# catch me if you can



## harrigab (Aug 21, 2011)

there was no way that Ruby was going to share her new toy with Harrison and Gabriel lol!
http://www.youtube.com/watch?v=k4WoL-BbET4&feature=plcp


----------



## hotmischief (Mar 11, 2012)

Thanks for sharing this lovely video. Wonderful way of exercising the dog and the children. ;D ;D


----------



## dmp (Jan 23, 2012)

Love it! beautiful country-side, too!


----------



## SteelCityDozer (Aug 25, 2011)

Those moves look familiar.  

Nice view. Do they get to run around back there too?


----------



## Suliko (Sep 17, 2011)

I have to agree! Great way to tire out Ruby and the kids


----------



## mswhipple (Mar 7, 2011)

> _SUPPLIED MATERIAL_
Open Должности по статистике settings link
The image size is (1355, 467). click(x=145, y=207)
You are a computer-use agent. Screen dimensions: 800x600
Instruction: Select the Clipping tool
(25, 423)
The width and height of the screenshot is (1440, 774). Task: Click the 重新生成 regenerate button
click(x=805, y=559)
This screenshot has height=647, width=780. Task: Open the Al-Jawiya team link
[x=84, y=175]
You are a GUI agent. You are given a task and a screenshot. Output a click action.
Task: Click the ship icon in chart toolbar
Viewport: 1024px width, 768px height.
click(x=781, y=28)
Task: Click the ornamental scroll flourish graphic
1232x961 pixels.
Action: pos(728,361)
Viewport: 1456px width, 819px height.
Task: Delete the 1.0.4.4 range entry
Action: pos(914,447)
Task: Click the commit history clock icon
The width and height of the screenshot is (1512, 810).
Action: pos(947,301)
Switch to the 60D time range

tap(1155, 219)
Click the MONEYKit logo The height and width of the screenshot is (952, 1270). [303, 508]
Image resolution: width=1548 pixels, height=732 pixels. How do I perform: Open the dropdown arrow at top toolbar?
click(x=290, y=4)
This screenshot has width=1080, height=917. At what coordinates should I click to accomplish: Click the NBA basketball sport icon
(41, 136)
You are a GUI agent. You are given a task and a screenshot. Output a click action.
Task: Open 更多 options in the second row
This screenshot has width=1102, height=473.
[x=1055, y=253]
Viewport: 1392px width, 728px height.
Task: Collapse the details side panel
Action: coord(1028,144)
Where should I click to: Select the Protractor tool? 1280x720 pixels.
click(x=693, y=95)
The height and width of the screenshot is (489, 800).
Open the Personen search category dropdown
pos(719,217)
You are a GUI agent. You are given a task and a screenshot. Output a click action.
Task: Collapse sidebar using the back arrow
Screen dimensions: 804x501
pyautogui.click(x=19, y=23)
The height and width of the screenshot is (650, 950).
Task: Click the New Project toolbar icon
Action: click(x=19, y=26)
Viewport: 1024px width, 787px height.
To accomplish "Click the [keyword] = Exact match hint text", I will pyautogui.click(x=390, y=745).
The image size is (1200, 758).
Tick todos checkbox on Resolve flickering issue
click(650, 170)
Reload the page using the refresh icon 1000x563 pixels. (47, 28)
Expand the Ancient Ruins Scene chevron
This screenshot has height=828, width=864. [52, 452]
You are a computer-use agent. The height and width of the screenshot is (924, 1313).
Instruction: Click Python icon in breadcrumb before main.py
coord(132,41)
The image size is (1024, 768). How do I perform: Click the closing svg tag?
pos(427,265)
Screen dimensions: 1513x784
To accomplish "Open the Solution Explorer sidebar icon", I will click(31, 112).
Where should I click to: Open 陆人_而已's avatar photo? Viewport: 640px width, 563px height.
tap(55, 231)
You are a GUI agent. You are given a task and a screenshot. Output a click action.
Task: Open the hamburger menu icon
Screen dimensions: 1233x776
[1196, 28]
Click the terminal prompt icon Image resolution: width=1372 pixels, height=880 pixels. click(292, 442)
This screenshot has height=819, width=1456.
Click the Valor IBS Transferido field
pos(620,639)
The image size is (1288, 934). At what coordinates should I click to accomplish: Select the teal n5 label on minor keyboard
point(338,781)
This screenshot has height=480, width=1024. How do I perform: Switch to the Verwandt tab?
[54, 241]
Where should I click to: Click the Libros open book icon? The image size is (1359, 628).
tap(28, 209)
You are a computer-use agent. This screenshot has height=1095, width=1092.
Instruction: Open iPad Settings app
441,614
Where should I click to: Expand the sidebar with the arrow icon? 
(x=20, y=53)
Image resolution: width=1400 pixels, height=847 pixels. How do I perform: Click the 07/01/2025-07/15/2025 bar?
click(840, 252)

> _JOBS_
1. In the forum thread about Ruby's new toy, who was Ruby not going to share the toy with?
2. Carry on the forum thread about Ruby's new toy from where it stops by writing the reply under the last header.

> _RESPONSES PER TASK_
1. Harrison and Gabriel.

2.
Oh, what a cute video! Ruby is engaging your boys in a great game of "keep away"! Looks like they are all having fun, but Ruby is having the MOST fun! ;D ;D


----------



## harrigab (Aug 21, 2011)

SteelCityDozer said:


> Those moves look familiar.
> 
> Nice view. Do they get to run around back there too?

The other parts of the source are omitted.